- EINGABEDATEN
-*-

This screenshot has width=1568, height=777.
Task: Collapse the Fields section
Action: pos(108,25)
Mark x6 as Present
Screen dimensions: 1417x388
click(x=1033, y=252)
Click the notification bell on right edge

-*-

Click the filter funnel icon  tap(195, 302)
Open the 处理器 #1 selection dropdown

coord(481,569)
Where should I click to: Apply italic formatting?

-*-

- ARBEITSANWEISUNG
Geben Sie den Abschnitt von der Zeile mit „Click the filter“ bis einschließlich der Zeile mit „Where should I“ wortgetreu wieder.

- ÜBUNGSAUSGABE
Click the filter funnel icon  tap(195, 302)
Open the 处理器 #1 selection dropdown

coord(481,569)
Where should I click to: Apply italic formatting?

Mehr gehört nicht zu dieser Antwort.